● **Data records**

---+---

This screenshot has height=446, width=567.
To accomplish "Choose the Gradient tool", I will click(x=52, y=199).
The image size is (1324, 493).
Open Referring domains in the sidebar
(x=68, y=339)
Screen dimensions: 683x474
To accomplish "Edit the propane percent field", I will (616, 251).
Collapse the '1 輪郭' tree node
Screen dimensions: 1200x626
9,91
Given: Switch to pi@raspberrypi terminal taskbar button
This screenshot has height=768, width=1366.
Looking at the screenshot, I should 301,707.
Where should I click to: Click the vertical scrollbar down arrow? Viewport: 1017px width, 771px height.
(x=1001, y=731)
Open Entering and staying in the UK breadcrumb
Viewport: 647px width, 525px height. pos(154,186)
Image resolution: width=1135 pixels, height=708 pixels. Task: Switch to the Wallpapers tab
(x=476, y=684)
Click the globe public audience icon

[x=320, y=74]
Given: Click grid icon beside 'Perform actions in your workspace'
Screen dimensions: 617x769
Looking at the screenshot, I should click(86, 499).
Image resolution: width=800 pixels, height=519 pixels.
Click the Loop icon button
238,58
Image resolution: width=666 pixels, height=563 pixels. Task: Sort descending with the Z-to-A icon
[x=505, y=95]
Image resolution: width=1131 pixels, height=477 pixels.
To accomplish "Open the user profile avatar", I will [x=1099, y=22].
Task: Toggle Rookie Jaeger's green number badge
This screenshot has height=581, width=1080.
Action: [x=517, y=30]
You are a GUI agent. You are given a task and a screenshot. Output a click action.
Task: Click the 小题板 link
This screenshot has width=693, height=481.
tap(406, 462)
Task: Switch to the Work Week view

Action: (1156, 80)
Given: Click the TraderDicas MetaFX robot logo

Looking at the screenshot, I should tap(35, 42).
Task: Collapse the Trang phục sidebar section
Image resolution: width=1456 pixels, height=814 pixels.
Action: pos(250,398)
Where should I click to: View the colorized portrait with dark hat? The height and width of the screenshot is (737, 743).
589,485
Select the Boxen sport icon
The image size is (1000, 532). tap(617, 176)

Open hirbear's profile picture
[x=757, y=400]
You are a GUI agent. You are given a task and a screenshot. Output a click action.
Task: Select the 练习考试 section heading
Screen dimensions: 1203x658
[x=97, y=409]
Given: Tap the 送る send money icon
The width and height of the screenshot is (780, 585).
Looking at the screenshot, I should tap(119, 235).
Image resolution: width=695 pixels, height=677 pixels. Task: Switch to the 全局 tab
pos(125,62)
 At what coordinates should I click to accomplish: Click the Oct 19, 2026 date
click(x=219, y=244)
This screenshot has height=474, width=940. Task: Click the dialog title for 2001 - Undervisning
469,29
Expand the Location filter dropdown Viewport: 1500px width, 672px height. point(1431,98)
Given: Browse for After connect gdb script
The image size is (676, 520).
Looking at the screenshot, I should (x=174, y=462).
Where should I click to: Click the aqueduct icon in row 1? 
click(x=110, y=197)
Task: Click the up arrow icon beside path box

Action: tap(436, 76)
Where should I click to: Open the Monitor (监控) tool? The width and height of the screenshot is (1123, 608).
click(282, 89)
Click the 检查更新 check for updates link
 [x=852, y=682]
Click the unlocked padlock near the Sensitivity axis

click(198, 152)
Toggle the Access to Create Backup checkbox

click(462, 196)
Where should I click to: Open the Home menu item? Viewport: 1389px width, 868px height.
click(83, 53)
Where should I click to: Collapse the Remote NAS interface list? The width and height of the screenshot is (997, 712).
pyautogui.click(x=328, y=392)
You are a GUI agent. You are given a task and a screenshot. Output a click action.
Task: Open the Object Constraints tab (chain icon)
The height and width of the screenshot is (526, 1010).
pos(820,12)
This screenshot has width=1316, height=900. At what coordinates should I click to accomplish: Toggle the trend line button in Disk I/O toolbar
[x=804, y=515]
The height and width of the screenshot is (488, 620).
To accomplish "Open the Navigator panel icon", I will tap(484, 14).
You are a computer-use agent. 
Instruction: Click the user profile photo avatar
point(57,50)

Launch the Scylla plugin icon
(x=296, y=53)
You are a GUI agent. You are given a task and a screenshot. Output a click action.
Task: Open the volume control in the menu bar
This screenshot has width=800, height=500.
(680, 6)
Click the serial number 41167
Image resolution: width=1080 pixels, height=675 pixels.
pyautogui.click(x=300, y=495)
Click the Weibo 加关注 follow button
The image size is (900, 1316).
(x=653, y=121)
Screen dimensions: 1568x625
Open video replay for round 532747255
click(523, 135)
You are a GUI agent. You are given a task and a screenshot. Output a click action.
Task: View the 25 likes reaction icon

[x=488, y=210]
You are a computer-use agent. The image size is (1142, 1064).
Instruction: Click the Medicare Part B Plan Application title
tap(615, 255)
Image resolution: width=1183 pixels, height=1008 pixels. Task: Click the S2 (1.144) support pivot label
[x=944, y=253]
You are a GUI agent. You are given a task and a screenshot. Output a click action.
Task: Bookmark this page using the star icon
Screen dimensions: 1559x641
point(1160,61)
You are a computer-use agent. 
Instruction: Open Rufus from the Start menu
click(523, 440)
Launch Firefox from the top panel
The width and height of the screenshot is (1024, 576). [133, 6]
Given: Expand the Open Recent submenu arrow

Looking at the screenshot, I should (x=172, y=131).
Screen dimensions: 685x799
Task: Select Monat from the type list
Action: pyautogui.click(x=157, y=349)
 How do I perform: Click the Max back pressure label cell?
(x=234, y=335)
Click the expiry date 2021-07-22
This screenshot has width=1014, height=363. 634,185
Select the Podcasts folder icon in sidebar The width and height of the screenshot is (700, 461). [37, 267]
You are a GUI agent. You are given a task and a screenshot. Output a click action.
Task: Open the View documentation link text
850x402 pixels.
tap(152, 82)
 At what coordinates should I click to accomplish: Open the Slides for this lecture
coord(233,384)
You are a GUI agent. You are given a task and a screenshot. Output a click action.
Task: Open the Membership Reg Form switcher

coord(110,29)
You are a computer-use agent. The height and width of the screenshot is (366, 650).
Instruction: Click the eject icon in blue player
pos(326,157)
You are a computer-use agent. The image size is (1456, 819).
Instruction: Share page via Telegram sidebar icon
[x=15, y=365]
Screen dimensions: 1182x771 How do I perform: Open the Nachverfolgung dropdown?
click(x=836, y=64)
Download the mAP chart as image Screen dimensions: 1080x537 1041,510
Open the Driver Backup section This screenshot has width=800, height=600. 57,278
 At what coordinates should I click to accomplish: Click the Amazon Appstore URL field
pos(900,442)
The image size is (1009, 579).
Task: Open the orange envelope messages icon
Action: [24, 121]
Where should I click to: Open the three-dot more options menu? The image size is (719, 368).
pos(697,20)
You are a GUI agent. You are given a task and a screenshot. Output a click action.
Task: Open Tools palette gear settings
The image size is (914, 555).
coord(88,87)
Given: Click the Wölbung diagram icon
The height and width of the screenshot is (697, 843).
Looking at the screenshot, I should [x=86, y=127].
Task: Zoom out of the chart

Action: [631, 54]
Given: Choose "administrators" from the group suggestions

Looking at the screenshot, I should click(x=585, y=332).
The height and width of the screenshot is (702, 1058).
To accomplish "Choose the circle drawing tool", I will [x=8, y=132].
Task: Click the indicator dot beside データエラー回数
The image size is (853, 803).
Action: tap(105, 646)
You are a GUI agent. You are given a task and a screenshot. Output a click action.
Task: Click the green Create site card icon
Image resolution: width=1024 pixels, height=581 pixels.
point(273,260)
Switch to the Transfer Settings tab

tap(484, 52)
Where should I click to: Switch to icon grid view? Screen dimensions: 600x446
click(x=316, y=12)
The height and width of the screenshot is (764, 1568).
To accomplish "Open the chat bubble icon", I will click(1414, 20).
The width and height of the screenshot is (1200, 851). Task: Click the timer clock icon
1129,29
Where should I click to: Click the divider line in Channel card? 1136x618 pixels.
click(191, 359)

---+---

● **Task to carry out**
Once you have read the records above, set every one of them down again exactly.

● **Solution to this task**
This screenshot has height=446, width=567.
To accomplish "Choose the Gradient tool", I will click(x=52, y=199).
The image size is (1324, 493).
Open Referring domains in the sidebar
(x=68, y=339)
Screen dimensions: 683x474
To accomplish "Edit the propane percent field", I will (616, 251).
Collapse the '1 輪郭' tree node
Screen dimensions: 1200x626
9,91
Given: Switch to pi@raspberrypi terminal taskbar button
This screenshot has height=768, width=1366.
Looking at the screenshot, I should 301,707.
Where should I click to: Click the vertical scrollbar down arrow? Viewport: 1017px width, 771px height.
(x=1001, y=731)
Open Entering and staying in the UK breadcrumb
Viewport: 647px width, 525px height. pos(154,186)
Image resolution: width=1135 pixels, height=708 pixels. Task: Switch to the Wallpapers tab
(x=476, y=684)
Click the globe public audience icon

[x=320, y=74]
Given: Click grid icon beside 'Perform actions in your workspace'
Screen dimensions: 617x769
Looking at the screenshot, I should click(86, 499).
Image resolution: width=800 pixels, height=519 pixels.
Click the Loop icon button
238,58
Image resolution: width=666 pixels, height=563 pixels. Task: Sort descending with the Z-to-A icon
[x=505, y=95]
Image resolution: width=1131 pixels, height=477 pixels.
To accomplish "Open the user profile avatar", I will [x=1099, y=22].
Task: Toggle Rookie Jaeger's green number badge
This screenshot has height=581, width=1080.
Action: [x=517, y=30]
You are a GUI agent. You are given a task and a screenshot. Output a click action.
Task: Click the 小题板 link
This screenshot has width=693, height=481.
tap(406, 462)
Task: Switch to the Work Week view

Action: (1156, 80)
Given: Click the TraderDicas MetaFX robot logo

Looking at the screenshot, I should tap(35, 42).
Task: Collapse the Trang phục sidebar section
Image resolution: width=1456 pixels, height=814 pixels.
Action: pos(250,398)
Where should I click to: View the colorized portrait with dark hat? The height and width of the screenshot is (737, 743).
589,485
Select the Boxen sport icon
The image size is (1000, 532). tap(617, 176)

Open hirbear's profile picture
[x=757, y=400]
You are a GUI agent. You are given a task and a screenshot. Output a click action.
Task: Select the 练习考试 section heading
Screen dimensions: 1203x658
[x=97, y=409]
Given: Tap the 送る send money icon
The width and height of the screenshot is (780, 585).
Looking at the screenshot, I should tap(119, 235).
Image resolution: width=695 pixels, height=677 pixels. Task: Switch to the 全局 tab
pos(125,62)
 At what coordinates should I click to accomplish: Click the Oct 19, 2026 date
click(x=219, y=244)
This screenshot has height=474, width=940. Task: Click the dialog title for 2001 - Undervisning
469,29
Expand the Location filter dropdown Viewport: 1500px width, 672px height. point(1431,98)
Given: Browse for After connect gdb script
The image size is (676, 520).
Looking at the screenshot, I should (x=174, y=462).
Where should I click to: Click the aqueduct icon in row 1? 
click(x=110, y=197)
Task: Click the up arrow icon beside path box

Action: tap(436, 76)
Where should I click to: Open the Monitor (监控) tool? The width and height of the screenshot is (1123, 608).
click(282, 89)
Click the 检查更新 check for updates link
 [x=852, y=682]
Click the unlocked padlock near the Sensitivity axis

click(198, 152)
Toggle the Access to Create Backup checkbox

click(462, 196)
Where should I click to: Open the Home menu item? Viewport: 1389px width, 868px height.
click(83, 53)
Where should I click to: Collapse the Remote NAS interface list? The width and height of the screenshot is (997, 712).
pyautogui.click(x=328, y=392)
You are a GUI agent. You are given a task and a screenshot. Output a click action.
Task: Open the Object Constraints tab (chain icon)
The height and width of the screenshot is (526, 1010).
pos(820,12)
This screenshot has width=1316, height=900. At what coordinates should I click to accomplish: Toggle the trend line button in Disk I/O toolbar
[x=804, y=515]
The height and width of the screenshot is (488, 620).
To accomplish "Open the Navigator panel icon", I will tap(484, 14).
You are a computer-use agent. 
Instruction: Click the user profile photo avatar
point(57,50)

Launch the Scylla plugin icon
(x=296, y=53)
You are a GUI agent. You are given a task and a screenshot. Output a click action.
Task: Open the volume control in the menu bar
This screenshot has width=800, height=500.
(680, 6)
Click the serial number 41167
Image resolution: width=1080 pixels, height=675 pixels.
pyautogui.click(x=300, y=495)
Click the Weibo 加关注 follow button
The image size is (900, 1316).
(x=653, y=121)
Screen dimensions: 1568x625
Open video replay for round 532747255
click(523, 135)
You are a GUI agent. You are given a task and a screenshot. Output a click action.
Task: View the 25 likes reaction icon

[x=488, y=210]
You are a computer-use agent. The image size is (1142, 1064).
Instruction: Click the Medicare Part B Plan Application title
tap(615, 255)
Image resolution: width=1183 pixels, height=1008 pixels. Task: Click the S2 (1.144) support pivot label
[x=944, y=253]
You are a GUI agent. You are given a task and a screenshot. Output a click action.
Task: Bookmark this page using the star icon
Screen dimensions: 1559x641
point(1160,61)
You are a computer-use agent. 
Instruction: Open Rufus from the Start menu
click(523, 440)
Launch Firefox from the top panel
The width and height of the screenshot is (1024, 576). [133, 6]
Given: Expand the Open Recent submenu arrow

Looking at the screenshot, I should (x=172, y=131).
Screen dimensions: 685x799
Task: Select Monat from the type list
Action: pyautogui.click(x=157, y=349)
 How do I perform: Click the Max back pressure label cell?
(x=234, y=335)
Click the expiry date 2021-07-22
This screenshot has width=1014, height=363. 634,185
Select the Podcasts folder icon in sidebar The width and height of the screenshot is (700, 461). [37, 267]
You are a GUI agent. You are given a task and a screenshot. Output a click action.
Task: Open the View documentation link text
850x402 pixels.
tap(152, 82)
 At what coordinates should I click to accomplish: Open the Slides for this lecture
coord(233,384)
You are a GUI agent. You are given a task and a screenshot. Output a click action.
Task: Open the Membership Reg Form switcher

coord(110,29)
You are a computer-use agent. The height and width of the screenshot is (366, 650).
Instruction: Click the eject icon in blue player
pos(326,157)
You are a computer-use agent. The image size is (1456, 819).
Instruction: Share page via Telegram sidebar icon
[x=15, y=365]
Screen dimensions: 1182x771 How do I perform: Open the Nachverfolgung dropdown?
click(x=836, y=64)
Download the mAP chart as image Screen dimensions: 1080x537 1041,510
Open the Driver Backup section This screenshot has width=800, height=600. 57,278
 At what coordinates should I click to accomplish: Click the Amazon Appstore URL field
pos(900,442)
The image size is (1009, 579).
Task: Open the orange envelope messages icon
Action: [24, 121]
Where should I click to: Open the three-dot more options menu? The image size is (719, 368).
pos(697,20)
You are a GUI agent. You are given a task and a screenshot. Output a click action.
Task: Open Tools palette gear settings
The image size is (914, 555).
coord(88,87)
Given: Click the Wölbung diagram icon
The height and width of the screenshot is (697, 843).
Looking at the screenshot, I should [x=86, y=127].
Task: Zoom out of the chart

Action: [631, 54]
Given: Choose "administrators" from the group suggestions

Looking at the screenshot, I should click(x=585, y=332).
The height and width of the screenshot is (702, 1058).
To accomplish "Choose the circle drawing tool", I will [x=8, y=132].
Task: Click the indicator dot beside データエラー回数
The image size is (853, 803).
Action: tap(105, 646)
You are a GUI agent. You are given a task and a screenshot. Output a click action.
Task: Click the green Create site card icon
Image resolution: width=1024 pixels, height=581 pixels.
point(273,260)
Switch to the Transfer Settings tab

tap(484, 52)
Where should I click to: Switch to icon grid view? Screen dimensions: 600x446
click(x=316, y=12)
The height and width of the screenshot is (764, 1568).
To accomplish "Open the chat bubble icon", I will click(1414, 20).
The width and height of the screenshot is (1200, 851). Task: Click the timer clock icon
1129,29
Where should I click to: Click the divider line in Channel card? 1136x618 pixels.
click(191, 359)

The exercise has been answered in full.